• _EXTRAIT DU DOCUMENT_:
────────────────
Un vitrail par jour 47

21 février - Le meurtre originel

Caïn tue Abel : CAIN INTERFECIT ABEL FRATREM SUUM. L'image est composée de deux plans : à l'arrière-plan, les deux frères offrent une gerbe de blé, Caïn a un visage fermé tandis que Abel est souriant ; au premier plan, Caïn, debout, tue Abel, couché (dormant?) d'un coup de houe.

L'artisan verrier a fait une erreur en opposant les deux gerbes de blé : le nœud du problème réside dans la différence entre un sacrifice de « fruits de la terre » et celui de « premiers-né du troupeau ». Par ailleurs, ce vitrail est placé à tort dans la quatrième fenêtre, à côté de l'institution de la cène (n°41) alors même qu'il était bien placé lors de la première installation des vitraux en 1905. C'est au moment de la seconde recomposition des vitraux que l'erreur a été commise comme pour L'adoration des mages placée avant la Nativité (n°24)
────────────────
• _DONNÉES_:
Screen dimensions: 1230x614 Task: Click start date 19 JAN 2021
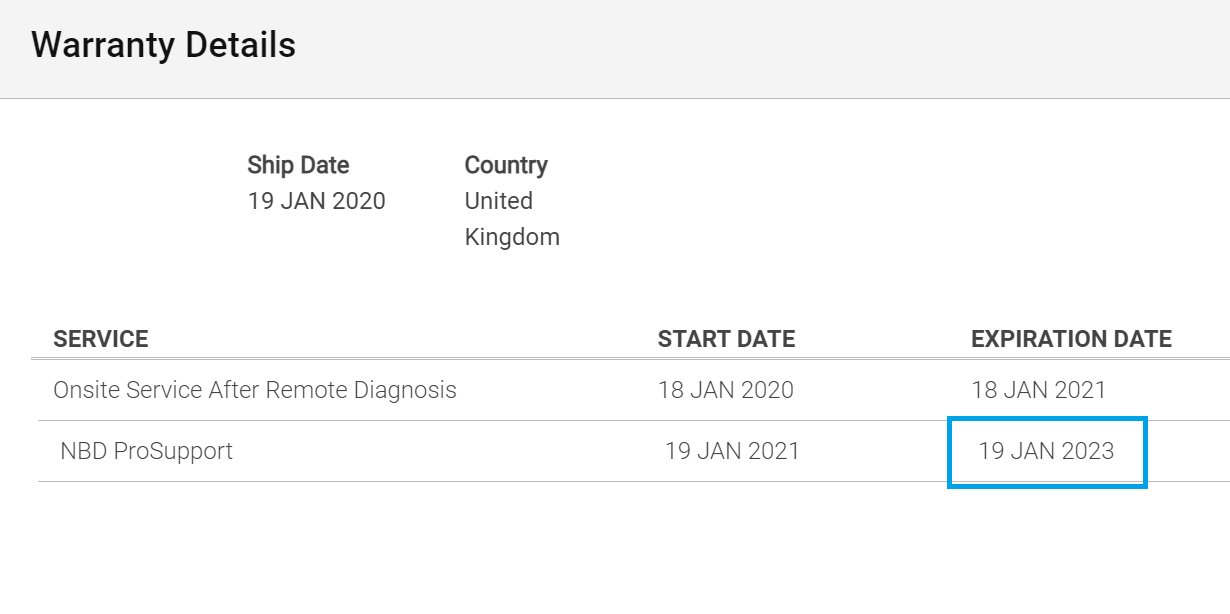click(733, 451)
────────────────
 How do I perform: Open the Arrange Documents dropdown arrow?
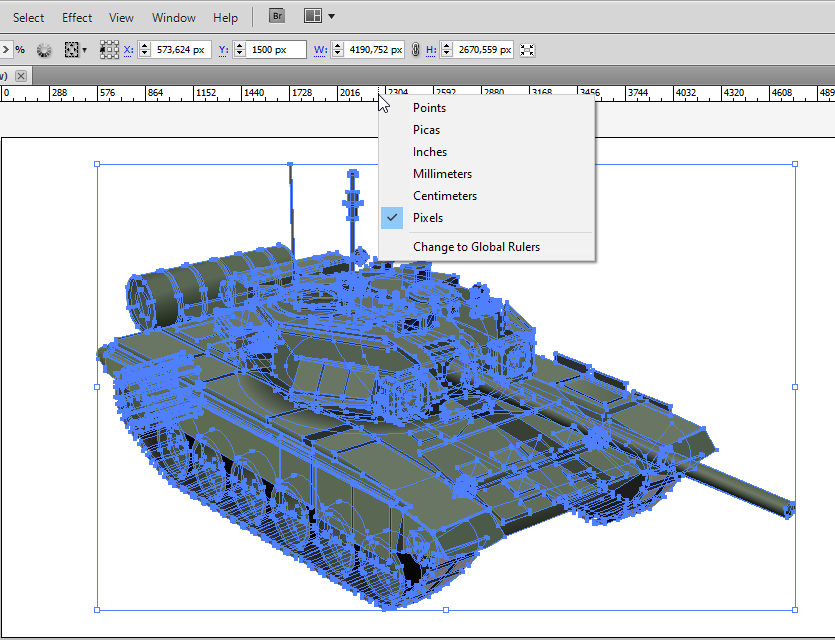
────────────────
• _LISTE DES TÂCHES_:
a: Reproduisez le passage de l'extrait sur le vitrail de Caïn et Abel qui commence par « 21 février - Le » et se poursuit jusqu'à « la Nativité (n°24) ».
b: Répondez aux questions suivantes d'après l'extrait sur le vitrail de Caïn et Abel.
(i) Qu'offrent les deux frères à l'arrière-plan de l'image ?
(ii) Dans quelle fenêtre ce vitrail se trouve-t-il à présent ?
(iii) En quelle année les vitraux ont-ils été installés pour la première fois ?
c: Reprenez l'extrait sur le vitrail de Caïn et Abel là où il s'arrête et poursuivez-le.

• _RÉSULTATS PAR TÂCHE_:
a:
21 février - Le meurtre originel

Caïn tue Abel : CAIN INTERFECIT ABEL FRATREM SUUM. L'image est composée de deux plans : à l'arrière-plan, les deux frères offrent une gerbe de blé, Caïn a un visage fermé tandis que Abel est souriant ; au premier plan, Caïn, debout, tue Abel, couché (dormant?) d'un coup de houe.

L'artisan verrier a fait une erreur en opposant les deux gerbes de blé : le nœud du problème réside dans la différence entre un sacrifice de « fruits de la terre » et celui de « premiers-né du troupeau ». Par ailleurs, ce vitrail est placé à tort dans la quatrième fenêtre, à côté de l'institution de la cène (n°41) alors même qu'il était bien placé lors de la première installation des vitraux en 1905. C'est au moment de la seconde recomposition des vitraux que l'erreur a été commise comme pour L'adoration des mages placée avant la Nativité (n°24)

b:
(i) Une gerbe de blé.
(ii) Dans la quatrième fenêtre.
(iii) En 1905.

c:
Genèse 4, 1-10

1 Adam connut Ève, sa femme ; elle conçut, et enfanta Caïn et elle dit : J’ai formé un homme avec l’aide de l’Éternel. 2 Elle enfanta encore son frère Abel. Abel fut berger, et Caïn fut laboureur. 3 Au bout de quelque temps, Caïn fit à l’Éternel une offrande des fruits de la terre ; 4 et Abel, de son côté, en fit une des premiers-nés de son troupeau et de leur graisse. L’Éternel porta un regard favorable sur Abel et sur son offrande ; 5 mais il ne porta pas un regard favorable sur Caïn et sur son offrande. Caïn fut très irrité, et son visage fut abattu. 6 Et l’Éternel dit à Caïn : Pourquoi es-tu irrité, et pourquoi ton visage est-il abattu ? 7 Certainement, si tu agis bien, tu relèveras ton visage, et si tu agis mal, le péché se couche à la porte, et ses désirs se portent vers toi : mais toi, domine sur lui. 8 Cependant, Caïn adressa la parole à son frère Abel ; mais, comme ils étaient dans les champs, Caïn se jeta sur son frère Abel, et le tua. 9 L’Éternel dit à Caïn : Où est ton frère Abel ? Il répondit : Je ne sais pas ; suis-je le gardien de mon frère ? 10 Et Dieu dit : Qu’as-tu fait ? La voix du sang de ton frère crie de la terre jusqu’à moi.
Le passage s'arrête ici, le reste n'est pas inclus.